San Francisco schools earned bragging rights on state standardized tests again this year – performing better than the state as a whole across every grade in both math and English – but any celebration was clouded by the subpar proficiency of the district’s African American students, who continued to fall further behind their peers.
Nearly all other categories of San Francisco students, regardless of ethnicity, income or English language ability, outscored the city’s black students in California Standards Test results posted Thursday.
On the plus side, the scores of black students did go up about 1 percentage point in math proficiency and nearly 1 percentage point in English.
But that wasn’t as much as everyone else, meaning the achievement gap in San Francisco got worse.
“The achievement gap is the greatest civil rights issue facing our country today,” school Superintendent Carlos Garcia said in a statement.
The number of white students who were proficient or better in both math and English was about 50 percentage points higher than the city’s black students. In second-grade English, for example, 23 percent of blacks were proficient, compared to 74 percent of whites.
Special education students had slightly higher proficiency rates than black students in second-, third- and fourth-grade math as well as fourth-grade English.
The district tested 41,000 students, including 4,800 African Americans, in grades two through 11 in the spring.
San Francisco schools face a steep uphill battle in boosting the test results of black students, educators noted.
The test results are not surprising, said Omar Khalif, ombudsman for the city’s Juvenile Probation Department and an advocate for education and children’s issues. Khalif, who is running for a seat on the school board in November’s election, said black students often face obstacles tied to neighborhood poverty, crime and broken families.
But some schools are succeeding in the black communities – schools that hold high standards, said Khalif, a Bayview resident.
San Francisco’s shrinking middle class, especially in the black community, also has an impact on schools, said school board member Hydra Mendoza, who is also the education adviser to Mayor Gavin Newsom.
“When you have a healthy middle class, it really does change the dynamic of schools and housing,” Mendoza said.
The median household income for the city’s black population was $31,080, about $10,000 less than blacks statewide, according to 2006 U.S. Census estimates.
The median income for the city overall, however, was an estimated $65,500, about $9,000 more than the rest of the state.

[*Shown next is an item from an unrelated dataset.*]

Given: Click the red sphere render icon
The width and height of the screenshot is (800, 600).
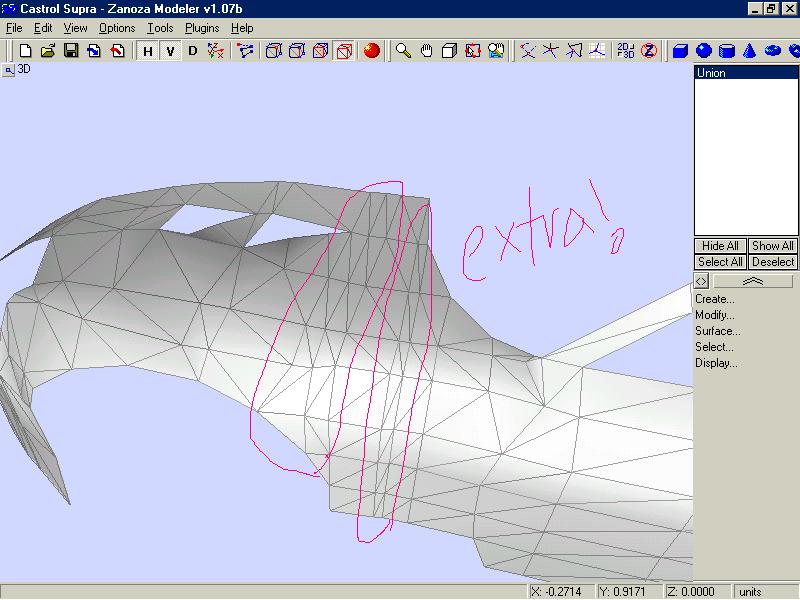Looking at the screenshot, I should [372, 50].
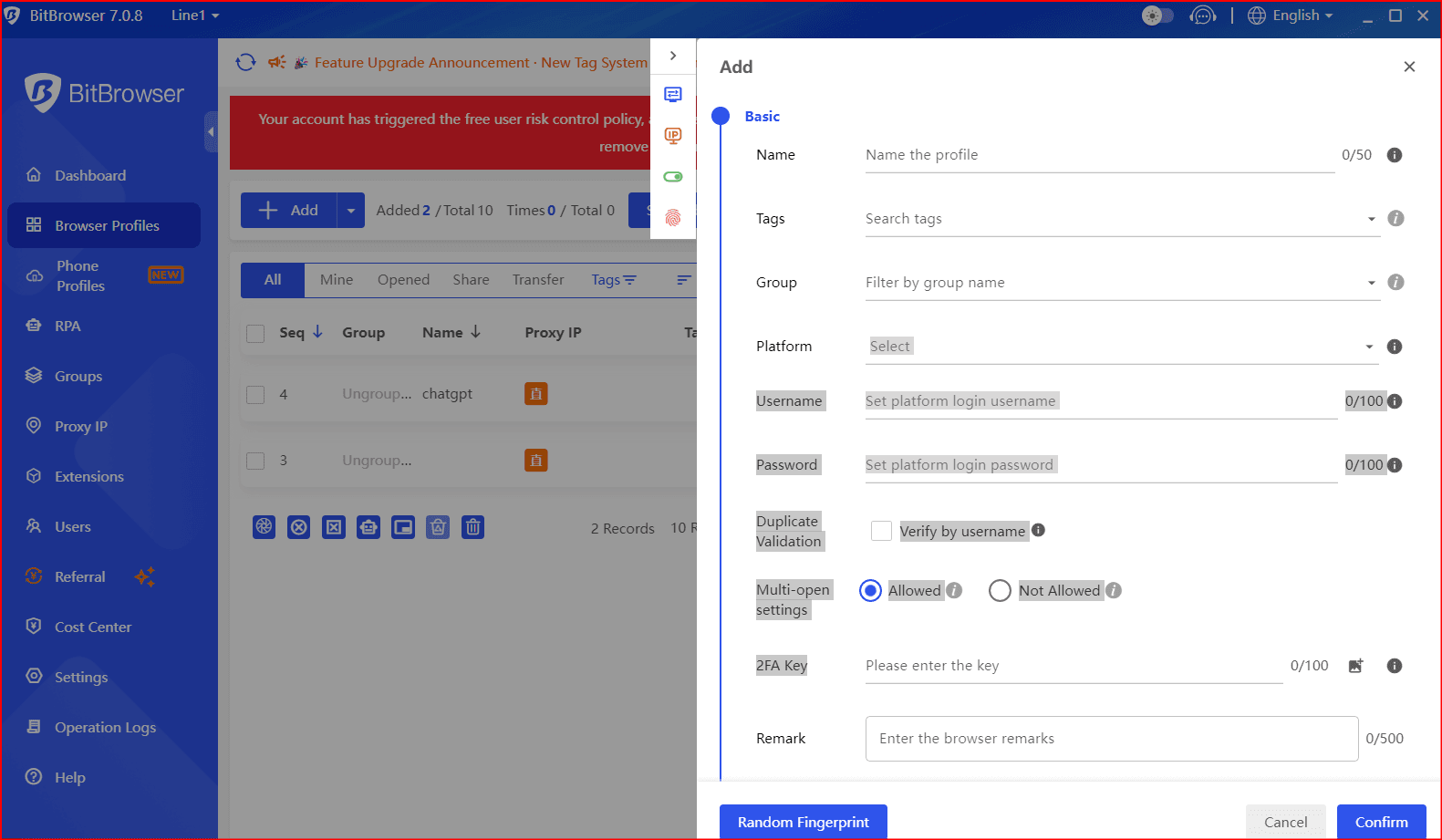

In addition, 25 percent of blacks in San Francisco in 2000 lived in poverty and comprised nearly half of those living in public housing, according to the city’s African American Out-migration Task Force and Advisory Committee.
Such statistics are not an excuse but at least offer some explanation, Mendoza said.
“I recognize there is still a huge achievement gap, but I don’t want to lose the idea that our kids are gaining,” Mendoza said. “Some are gaining at a faster rate. That is what is widening our gap.”
But district officials said they believe black students can and will catch their peers.
“It gives me hope when we find out there are some places, in spite of difficult situations, that are doing well,” Garcia said.
District officials cited E.R. Taylor Elementary School, Roosevelt Middle School and Balboa High School as examples.
The San Francisco school board adopted a plan this year to identify schools where the achievement gap is widening. Those closing the gap will also be recognized and modeled.
Also, city voters in June approved a school parcel tax to raise an estimated $29 million annually, boosting teacher salaries, training staff on the needs of disadvantaged students, and providing incentives to teach in hard-to-staff schools – where students are more often than not black, Hispanic and poor.
“All of this work is going to be around the achievement gap,” said Phil Halperin, president of the Silver Giving Foundation and co-chairman of the parcel tax campaign. “They are focused like a laser beam on making sure all kids get a quality education, all kids get what they need out of schools.”